Durante a semana, eu na repartição, tu a dias a desempoeirar fardas na casa do senhor coronel.
Durante a semana, eu a esborrachar carimbos em impressos, tu apressada e diligente nos labores domésticos na casa quartel do senhor coronel, de repente
- Conceição
Tu de cabeça baixa
- Sim senhor coronel, diga senhor coronel
Ele em tom grave de sacerdote
- Esta camisa está mal passada
e tu nervosa, em hesitações de formiga, já de tábua e ferro na mão para acabar com os vincos.
Eu na repartição e de repente
- Pereira
E eu logo em passo miúdo a bater pala em frente à secretária
- Sim chefe
Ele a olhar o impresso 2B
- Este carimbo está ao contrário
e eu a toque de caixa a correr para a secretária a pensar como pude falhar aquele carimbo.
Éramos felizes, não éramos?
Depois chegava o fim de semana, dobrávamos os pijamas e fazíamos a cama de lavado. Eu lia aquele jornal pesado que vinha num saco de plástico, enquanto tu, meu amor, davas um jeitinho à casa.
Sábado à tarde, tu de rolos na cabeça, eu, se tempo bom, abrilhantava os cromados ao automóvel.
Depois a gente sentava-se aqui no quentinho do sofá...

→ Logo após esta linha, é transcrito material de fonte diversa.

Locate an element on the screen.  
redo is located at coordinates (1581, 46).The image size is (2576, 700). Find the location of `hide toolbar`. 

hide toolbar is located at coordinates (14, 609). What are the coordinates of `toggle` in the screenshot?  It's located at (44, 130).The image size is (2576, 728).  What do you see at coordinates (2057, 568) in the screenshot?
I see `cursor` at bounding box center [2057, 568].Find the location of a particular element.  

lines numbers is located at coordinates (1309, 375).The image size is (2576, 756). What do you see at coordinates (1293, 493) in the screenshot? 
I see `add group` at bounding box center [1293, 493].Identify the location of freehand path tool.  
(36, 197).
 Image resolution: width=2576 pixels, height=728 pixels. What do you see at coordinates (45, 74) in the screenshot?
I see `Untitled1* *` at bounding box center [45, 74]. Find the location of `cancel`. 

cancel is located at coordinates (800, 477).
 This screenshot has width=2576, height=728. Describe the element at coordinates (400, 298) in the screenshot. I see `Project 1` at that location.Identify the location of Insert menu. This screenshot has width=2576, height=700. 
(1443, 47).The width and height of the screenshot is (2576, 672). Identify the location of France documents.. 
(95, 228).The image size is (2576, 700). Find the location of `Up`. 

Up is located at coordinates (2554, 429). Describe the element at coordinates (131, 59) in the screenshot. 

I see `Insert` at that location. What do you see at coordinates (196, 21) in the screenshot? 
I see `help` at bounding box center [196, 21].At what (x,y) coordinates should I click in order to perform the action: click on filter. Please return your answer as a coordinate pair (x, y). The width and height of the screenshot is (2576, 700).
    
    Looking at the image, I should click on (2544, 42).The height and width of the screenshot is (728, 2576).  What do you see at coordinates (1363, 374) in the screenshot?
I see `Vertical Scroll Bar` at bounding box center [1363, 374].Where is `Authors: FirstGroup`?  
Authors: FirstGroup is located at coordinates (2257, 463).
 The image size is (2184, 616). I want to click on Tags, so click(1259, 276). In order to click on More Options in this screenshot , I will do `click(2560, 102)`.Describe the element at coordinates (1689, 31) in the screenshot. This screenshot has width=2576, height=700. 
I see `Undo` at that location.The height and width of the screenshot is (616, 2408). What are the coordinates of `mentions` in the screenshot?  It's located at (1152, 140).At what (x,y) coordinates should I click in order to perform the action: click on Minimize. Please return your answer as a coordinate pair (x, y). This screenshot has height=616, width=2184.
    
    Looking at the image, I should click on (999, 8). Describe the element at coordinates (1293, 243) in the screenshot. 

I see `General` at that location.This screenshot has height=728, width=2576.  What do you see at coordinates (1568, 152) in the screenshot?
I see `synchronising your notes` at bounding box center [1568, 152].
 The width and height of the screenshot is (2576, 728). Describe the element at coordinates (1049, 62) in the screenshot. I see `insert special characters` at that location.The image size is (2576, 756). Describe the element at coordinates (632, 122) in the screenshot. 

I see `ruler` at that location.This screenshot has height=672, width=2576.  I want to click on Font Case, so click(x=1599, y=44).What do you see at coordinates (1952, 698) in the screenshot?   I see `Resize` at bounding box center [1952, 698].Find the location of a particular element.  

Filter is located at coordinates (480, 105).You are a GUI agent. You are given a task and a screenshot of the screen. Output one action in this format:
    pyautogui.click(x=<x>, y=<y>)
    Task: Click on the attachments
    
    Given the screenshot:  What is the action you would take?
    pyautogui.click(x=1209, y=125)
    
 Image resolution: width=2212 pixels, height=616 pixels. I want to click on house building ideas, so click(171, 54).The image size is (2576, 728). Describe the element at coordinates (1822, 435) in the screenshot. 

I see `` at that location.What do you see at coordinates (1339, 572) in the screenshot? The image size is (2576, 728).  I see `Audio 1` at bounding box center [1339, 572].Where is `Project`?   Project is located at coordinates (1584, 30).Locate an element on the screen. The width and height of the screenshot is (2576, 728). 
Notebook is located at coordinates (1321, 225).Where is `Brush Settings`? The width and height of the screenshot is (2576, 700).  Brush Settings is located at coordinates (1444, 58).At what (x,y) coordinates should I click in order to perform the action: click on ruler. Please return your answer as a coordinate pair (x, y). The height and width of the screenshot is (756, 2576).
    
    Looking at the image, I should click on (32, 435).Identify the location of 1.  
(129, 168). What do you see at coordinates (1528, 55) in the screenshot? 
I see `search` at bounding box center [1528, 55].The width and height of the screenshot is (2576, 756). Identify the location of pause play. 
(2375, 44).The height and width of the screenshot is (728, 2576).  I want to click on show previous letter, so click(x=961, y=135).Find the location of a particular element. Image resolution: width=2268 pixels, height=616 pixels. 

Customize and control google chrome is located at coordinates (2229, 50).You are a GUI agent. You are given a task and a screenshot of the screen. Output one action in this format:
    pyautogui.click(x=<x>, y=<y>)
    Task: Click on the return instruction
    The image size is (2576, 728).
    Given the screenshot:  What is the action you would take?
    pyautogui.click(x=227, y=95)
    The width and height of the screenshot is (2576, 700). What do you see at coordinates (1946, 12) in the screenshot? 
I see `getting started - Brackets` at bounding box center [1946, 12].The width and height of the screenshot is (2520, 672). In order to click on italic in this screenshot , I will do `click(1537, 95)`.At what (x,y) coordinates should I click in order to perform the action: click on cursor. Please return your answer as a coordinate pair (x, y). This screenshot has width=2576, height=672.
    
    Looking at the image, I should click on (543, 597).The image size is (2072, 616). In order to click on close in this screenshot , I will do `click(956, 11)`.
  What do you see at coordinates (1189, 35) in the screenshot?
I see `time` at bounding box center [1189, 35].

Domingo os teus pais no automóvel, almoçávamos na churrasqueira, depois um passeio a pé para “desmoer”, tu à frente com a tua mãe eu atrás com o teu pai.
Éramos felizes.
O nosso Toni em Coimbra para ser doutor.
E tu partiste.
Ainda assim ao domingo, pego nos teus pais e rumamos à churrasqueira, guardo sempre o teu lugar, com prato, copo e talheres, no caso de apareceres.
Dizem-me, eu não acredito, que passaste de mulher a dias do coronel, para mulher a dias e noites, dizem-me, eu não acredito. Não te esqueças de tomar as gotinhas para a tensão meu amor.